Aus Sicht der Kritiker dient das Vorhaben vor allem einem Zweck: dem Erfassen und Vermarkten von Daten. „Akute Probleme wie Gefahren im Straßenverkehr werden nicht grundsätzlich gelöst, sondern nur ausgenutzt, um Daten zu sammeln, auszuwerten und zu Geld zu machen“, glaubt Friedemann Ebelt vom Datenschutzverein Digitalcourage. Die GPS-gestützte Überwachung von Grundschulkindern ist nach Ansicht des Vereins nicht einmal geeignet, die Verkehrssicherheit zu erhöhen. Vielmehr könne ein falsches Sicherheitsgefühl zu nachlassender Aufmerksamkeit der Autofahrer führen. Wirkungsvoller für mehr Sicherheit seien verkehrsberuhigte Bereiche, beleuchtete Gehwege und mehr Schülerlotsen.

Hacker könnten Kinder orten

Den Vorwurf, es gehe letztlich vor allem um das Geschäft mit Daten, stützt Digitalcourage auf eigene Recherchen. So sende die Kinder-App Daten an Amazon-Server in den USA, ohne dass darauf in den Datenschutzbestimmungen von „Schutzranzen“ aufmerksam gemacht werde, heißt es in einer Stellungnahme des Vereins. Auch habe man nachweisen können, dass Kinder-App-Daten teils auch an Google, Microsoft, Akamai und 1&1 übertragen würden.

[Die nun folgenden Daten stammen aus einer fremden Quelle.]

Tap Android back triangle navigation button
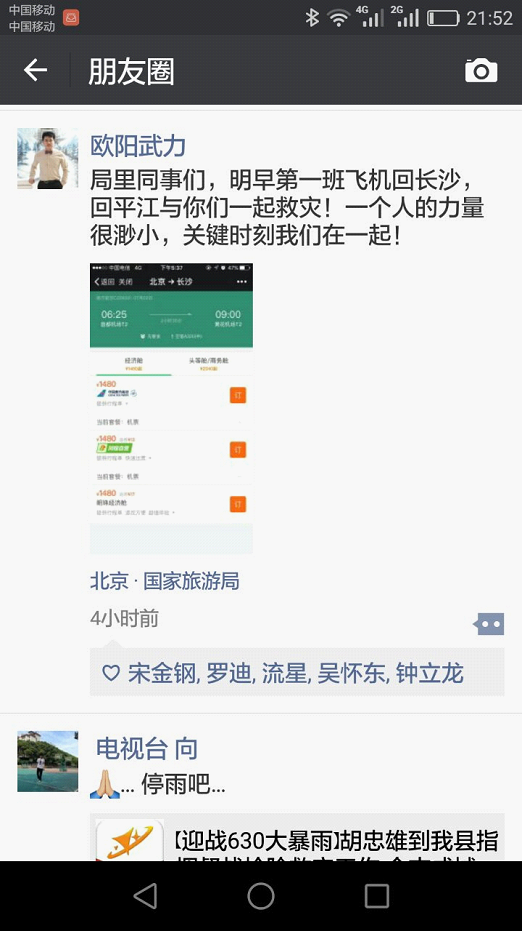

Weiteres Problem seien mangelhafte Sicherungsvorkehrungen: Hacker könnten die aktuellen Aufenthaltsorte aller Kinder in Erfahrung bringen. „Kinderüberwachung als Voraussetzung für mehr Verkehrssicherheit und autonomes Fahren ist der völlig falsche Weg“, bilanziert Ebelt.

Das sehen die Schutzranzen-Unterstützer naturgemäß anders. Auf der Internetseite Schutzranzen.com, die von Coodriver betrieben wird, verspricht man „höchste Datensicherheit“. Weder würden personenbezogene Kinderdaten gespeichert, noch Nutzerprofile erstellt. Vielmehr blieben die Positionsdaten der Kinder stets anonym, seien nicht zurückverfolgbar und würden binnen eines Tages endgültig gelöscht. Einzige Ausnahme: Die Eltern erhielten verschlüsselt Zugang zu den Daten ihres Nachwuchses. Zudem erführen Autofahrer nie den exakten Standort eines Kindes, sondern lediglich, ob sich Kinder in der Nähe aufhielten.

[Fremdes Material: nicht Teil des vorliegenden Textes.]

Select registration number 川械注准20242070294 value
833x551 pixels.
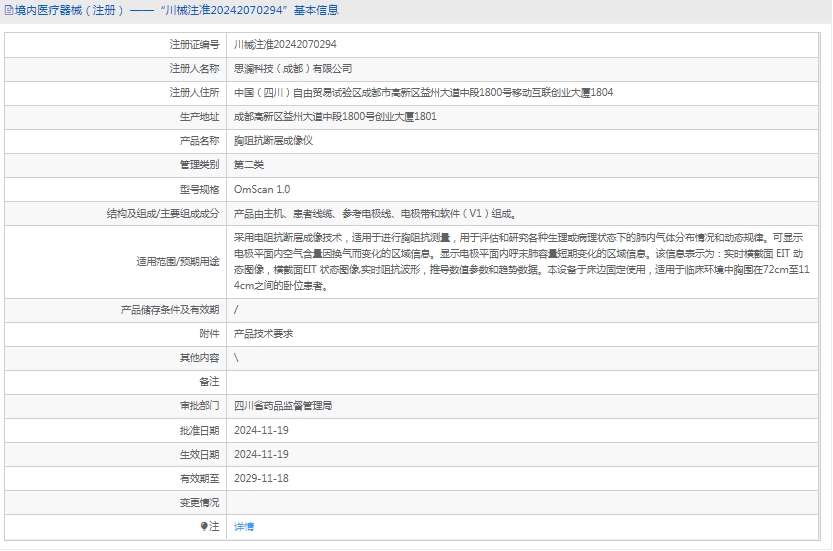[285, 45]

Wie steht es dann aber um die Alltagstauglichkeit der Technologie? In dicht besiedelten Wohngegenden und Innenstädten befindet sich oft mehr als nur ein Kind im näheren Umkreis. Die Warnungen würden zum Daueralarm, der – eher als störend empfunden - die Sicherheit der Kinder kaum erhöhen würde. Mittlerweile bezweifeln auch ursprüngliche Unterstützer des Projekts dessen Sinn. Im vergangenen August beendete der Schulartikelhersteller Scout sein Engagement, später folgten VW, das Land Niedersachsen sowie Wolfsburg, wo man ursprünglich ebenfalls den Schutzranzen hatte einführen wollen.

Bleibt Ludwigsburg. Dort hat der Leiter des Referats für nachhaltige Stadtentwicklung, Hans Handtrack, einem Bericht der „Ludwigsburger Kreiszeitung“ zufolge dieser Tage versichert, der Datenschutz stehe an erster Stelle: „Es werden mit dieser App keine Daten gespeichert, weitergegeben, verkauft oder was auch immer.“

In der Autobranche ist Handtrack kein unbeschriebenes Blatt. Er war jahrelang in leitender Funktion für große Autohersteller tätig und vertrat in den 1990er Jahren die Interessen der europäischen Automobilindustrie gegenüber der EU-Kommission, dem Europäischen Parlament sowie weltweit gegenüber nationalen Regierungen.